Falls der Abschnitt, auf dem ein oder zwei erwähnte Stützelemente abgestützt sind, sich als nicht fest genug erweist oder bei einer Zunahme des vom Ausleger -14-- erzeugten Drucks abspaltet, erfolgt eine automatische axiale Relativverschiebung der stabförmigen Stützelemente-5-und ein Ausgleich des auf sie ausgeübten Drucks.
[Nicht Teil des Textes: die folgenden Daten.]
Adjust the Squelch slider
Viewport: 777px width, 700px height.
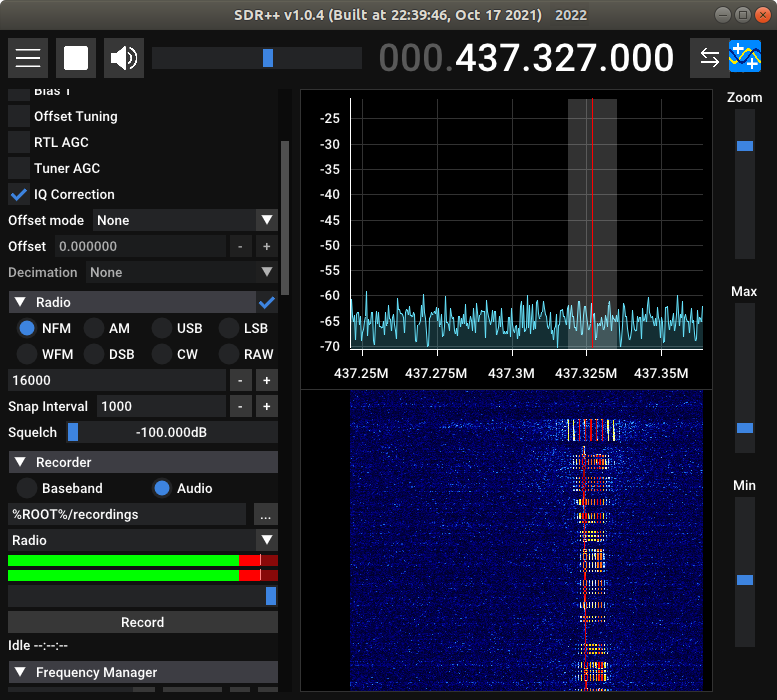point(172,432)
Der teilweise Weggang der Bohranlage und somit des Auslegers --14-- von der Oberfläche des Grubenbaues wird durch den elastischen Körper kompensiert, der bei einer Abnahme des auf die Flüssigkeit ausgeübten Drucks im Volumen grösser wird und die Aufrechterhaltung eines Drucks der stabförmigen Stützelemente auf die Oberfläche des Grubenbaues gewährleistet, der zum Festhalten des Auslegers --14-- und demnach auch der Bohrstange in vorgegebener Stellung ausreichend ist.
PATENTANSPRÜCHE :
1. Zentrier- und Stützeinrichtung für den Ausleger einer Bohranlage mit stabförmigen Stützelementen, die bis zur Berührung ihrer Vorderenden mit der Oberfläche des Grubenbaues axial verschiebbar sind, dadurch gekennzeichnet, dass ein hermetisch abgeschlossener Behälter (1) vorgesehen ist, der mit einer Flüssigkeit gefüllt ist, in der die stabförmigen Stützelemente (5) schwimmbar angeordnet sind.